> **INFORMATION PROVIDED**:

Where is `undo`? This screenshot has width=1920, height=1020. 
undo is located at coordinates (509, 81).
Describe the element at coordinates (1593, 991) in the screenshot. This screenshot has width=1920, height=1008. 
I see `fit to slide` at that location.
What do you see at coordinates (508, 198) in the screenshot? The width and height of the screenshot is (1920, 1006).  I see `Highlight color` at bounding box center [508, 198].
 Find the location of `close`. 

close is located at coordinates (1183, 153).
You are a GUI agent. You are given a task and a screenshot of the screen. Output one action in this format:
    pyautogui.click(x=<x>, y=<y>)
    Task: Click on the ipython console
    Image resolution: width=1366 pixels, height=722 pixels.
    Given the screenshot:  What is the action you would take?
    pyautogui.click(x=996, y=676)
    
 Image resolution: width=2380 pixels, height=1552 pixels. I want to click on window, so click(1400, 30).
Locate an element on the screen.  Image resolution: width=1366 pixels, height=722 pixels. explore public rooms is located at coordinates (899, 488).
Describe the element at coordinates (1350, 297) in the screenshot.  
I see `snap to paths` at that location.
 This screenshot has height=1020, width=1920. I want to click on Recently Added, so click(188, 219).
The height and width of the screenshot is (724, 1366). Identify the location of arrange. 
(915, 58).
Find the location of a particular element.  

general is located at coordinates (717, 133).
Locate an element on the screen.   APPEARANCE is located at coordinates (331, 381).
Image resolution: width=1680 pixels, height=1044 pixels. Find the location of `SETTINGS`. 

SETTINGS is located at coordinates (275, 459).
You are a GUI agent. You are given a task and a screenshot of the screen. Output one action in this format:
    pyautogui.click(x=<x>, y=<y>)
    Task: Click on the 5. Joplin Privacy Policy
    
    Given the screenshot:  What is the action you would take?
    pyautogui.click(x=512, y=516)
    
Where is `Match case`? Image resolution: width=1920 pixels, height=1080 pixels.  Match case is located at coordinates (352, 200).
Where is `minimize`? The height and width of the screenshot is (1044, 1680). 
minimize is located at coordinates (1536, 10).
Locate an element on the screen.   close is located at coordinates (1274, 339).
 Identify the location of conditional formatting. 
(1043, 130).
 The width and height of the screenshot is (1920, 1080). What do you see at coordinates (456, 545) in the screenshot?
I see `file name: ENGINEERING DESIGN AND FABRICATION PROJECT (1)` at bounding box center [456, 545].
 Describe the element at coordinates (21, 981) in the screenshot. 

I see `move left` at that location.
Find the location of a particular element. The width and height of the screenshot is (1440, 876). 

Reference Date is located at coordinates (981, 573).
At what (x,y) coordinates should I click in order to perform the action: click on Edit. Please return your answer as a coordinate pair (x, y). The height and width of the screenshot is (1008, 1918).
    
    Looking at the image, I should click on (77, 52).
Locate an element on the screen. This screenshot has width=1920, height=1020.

> **WHAT NEEDS TO BE DONE**: Reproduce the records above in full, substituting "Point out an element on the screen" for every occurrence of "Locate an element on the screen" and leaving all other text unchanged.

> **ANSWER TO THIS TASK**:
Where is `undo`? This screenshot has width=1920, height=1020. 
undo is located at coordinates (509, 81).
Describe the element at coordinates (1593, 991) in the screenshot. This screenshot has width=1920, height=1008. 
I see `fit to slide` at that location.
What do you see at coordinates (508, 198) in the screenshot? The width and height of the screenshot is (1920, 1006).  I see `Highlight color` at bounding box center [508, 198].
 Find the location of `close`. 

close is located at coordinates (1183, 153).
You are a GUI agent. You are given a task and a screenshot of the screen. Output one action in this format:
    pyautogui.click(x=<x>, y=<y>)
    Task: Click on the ipython console
    Image resolution: width=1366 pixels, height=722 pixels.
    Given the screenshot:  What is the action you would take?
    pyautogui.click(x=996, y=676)
    
 Image resolution: width=2380 pixels, height=1552 pixels. I want to click on window, so click(1400, 30).
Point out an element on the screen.  Image resolution: width=1366 pixels, height=722 pixels. explore public rooms is located at coordinates (899, 488).
Describe the element at coordinates (1350, 297) in the screenshot.  
I see `snap to paths` at that location.
 This screenshot has height=1020, width=1920. I want to click on Recently Added, so click(188, 219).
The height and width of the screenshot is (724, 1366). Identify the location of arrange. 
(915, 58).
Find the location of a particular element.  

general is located at coordinates (717, 133).
Point out an element on the screen.   APPEARANCE is located at coordinates (331, 381).
Image resolution: width=1680 pixels, height=1044 pixels. Find the location of `SETTINGS`. 

SETTINGS is located at coordinates (275, 459).
You are a GUI agent. You are given a task and a screenshot of the screen. Output one action in this format:
    pyautogui.click(x=<x>, y=<y>)
    Task: Click on the 5. Joplin Privacy Policy
    
    Given the screenshot:  What is the action you would take?
    pyautogui.click(x=512, y=516)
    
Where is `Match case`? Image resolution: width=1920 pixels, height=1080 pixels.  Match case is located at coordinates (352, 200).
Where is `minimize`? The height and width of the screenshot is (1044, 1680). 
minimize is located at coordinates (1536, 10).
Point out an element on the screen.   close is located at coordinates (1274, 339).
 Identify the location of conditional formatting. 
(1043, 130).
 The width and height of the screenshot is (1920, 1080). What do you see at coordinates (456, 545) in the screenshot?
I see `file name: ENGINEERING DESIGN AND FABRICATION PROJECT (1)` at bounding box center [456, 545].
 Describe the element at coordinates (21, 981) in the screenshot. 

I see `move left` at that location.
Find the location of a particular element. The width and height of the screenshot is (1440, 876). 

Reference Date is located at coordinates (981, 573).
At what (x,y) coordinates should I click in order to perform the action: click on Edit. Please return your answer as a coordinate pair (x, y). The height and width of the screenshot is (1008, 1918).
    
    Looking at the image, I should click on (77, 52).
Point out an element on the screen. This screenshot has width=1920, height=1020.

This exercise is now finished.